The EPA has released data and information on composting and anaerobic digestion in Ireland for 2016. The data updates the National Waste Statistics web resource, launched by the EPA in recent months.
Commenting on the figures, Stephen Treacy, EPA, said:
“The EPA welcomes the increase in the amount of biodegradable waste being accepted for recycling at composting and anaerobic digestion plants. Ireland’s national waste management policy “A Resource Opportunity” aims to make the most of opportunities to recover resources from waste in line with the European Commission’s Circular Economy Strategy. Segregating and separately collecting biodegradable wastes such as food and garden waste means that they can be recycled and reduces the amount disposed to landfill.”
EPA figures show that the amount of waste accepted at commercial composting and anaerobic digestion plants increased by 15 per cent between 2015 and 2016 (from 308,000 tonnes to 353,000 tonnes). Composting was the dominant treatment activity (79 per cent of tonnage accepted).
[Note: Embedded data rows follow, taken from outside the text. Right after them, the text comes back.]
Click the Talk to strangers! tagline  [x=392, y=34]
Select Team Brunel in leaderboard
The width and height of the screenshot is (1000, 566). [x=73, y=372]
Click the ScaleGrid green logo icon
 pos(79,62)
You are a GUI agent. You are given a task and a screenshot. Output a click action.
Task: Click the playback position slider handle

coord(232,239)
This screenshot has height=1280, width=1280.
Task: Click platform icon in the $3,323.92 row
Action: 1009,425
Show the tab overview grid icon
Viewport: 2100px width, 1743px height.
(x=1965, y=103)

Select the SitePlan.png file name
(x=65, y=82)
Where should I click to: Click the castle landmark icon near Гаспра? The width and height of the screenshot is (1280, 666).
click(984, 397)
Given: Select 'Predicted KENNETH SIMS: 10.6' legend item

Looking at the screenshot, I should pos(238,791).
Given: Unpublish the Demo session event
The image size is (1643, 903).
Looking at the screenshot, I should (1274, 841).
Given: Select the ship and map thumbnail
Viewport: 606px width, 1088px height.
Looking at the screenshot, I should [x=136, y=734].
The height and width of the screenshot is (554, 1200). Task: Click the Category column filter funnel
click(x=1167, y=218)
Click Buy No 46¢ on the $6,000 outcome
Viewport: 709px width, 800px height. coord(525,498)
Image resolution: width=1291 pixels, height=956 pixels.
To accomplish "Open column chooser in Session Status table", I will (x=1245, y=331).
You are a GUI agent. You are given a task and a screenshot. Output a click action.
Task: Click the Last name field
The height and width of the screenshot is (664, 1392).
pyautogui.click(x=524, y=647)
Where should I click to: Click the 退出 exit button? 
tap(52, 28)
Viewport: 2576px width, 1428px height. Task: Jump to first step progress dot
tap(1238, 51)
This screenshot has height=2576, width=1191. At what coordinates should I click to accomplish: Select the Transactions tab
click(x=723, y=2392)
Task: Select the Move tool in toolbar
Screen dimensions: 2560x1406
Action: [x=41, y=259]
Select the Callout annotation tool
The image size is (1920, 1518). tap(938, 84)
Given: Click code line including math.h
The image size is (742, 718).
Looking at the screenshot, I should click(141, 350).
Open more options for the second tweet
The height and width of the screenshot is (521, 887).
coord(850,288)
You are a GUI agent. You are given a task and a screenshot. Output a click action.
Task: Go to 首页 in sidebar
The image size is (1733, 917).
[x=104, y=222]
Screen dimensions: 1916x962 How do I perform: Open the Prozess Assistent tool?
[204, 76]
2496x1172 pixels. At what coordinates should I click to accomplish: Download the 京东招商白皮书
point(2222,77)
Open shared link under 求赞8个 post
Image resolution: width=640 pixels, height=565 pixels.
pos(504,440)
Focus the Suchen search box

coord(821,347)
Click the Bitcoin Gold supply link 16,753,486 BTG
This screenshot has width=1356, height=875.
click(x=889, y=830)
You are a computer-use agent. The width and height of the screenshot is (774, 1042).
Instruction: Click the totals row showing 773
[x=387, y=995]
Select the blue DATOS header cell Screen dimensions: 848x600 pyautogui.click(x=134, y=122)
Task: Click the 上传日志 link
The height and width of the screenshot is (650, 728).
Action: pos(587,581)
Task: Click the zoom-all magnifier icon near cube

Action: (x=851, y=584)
Waste collectors are required to provide brown bins to ensure that waste food is collected separately. In 2016, 174,000 tonnes of brown bin waste were accepted at composting and anaerobic digestion facilities for treatment, an increase of 22 per cent on 2015. Twelve per cent more households had an organic bin in 2016 compared to 2015 and this is a positive outcome from the implementation of the 2013 household food waste regulations. The amount of brown bin waste being exported to Northern Ireland for recovery rose again in 2016, by over 80 per cent.
Stephen Treacy concluded by explaining the co-benefits of anaerobic digestion,
“Anaerobic digestion extracts additional value from organic waste due to the possibility of using the captured biogas. This not only mitigates the effect on climate change but the biogas can displace fossil fuel use, increasing the amount of renewables being used in Ireland.”
The 2016 information on Composting and Anaerobic Digestion is now available on the EPA website.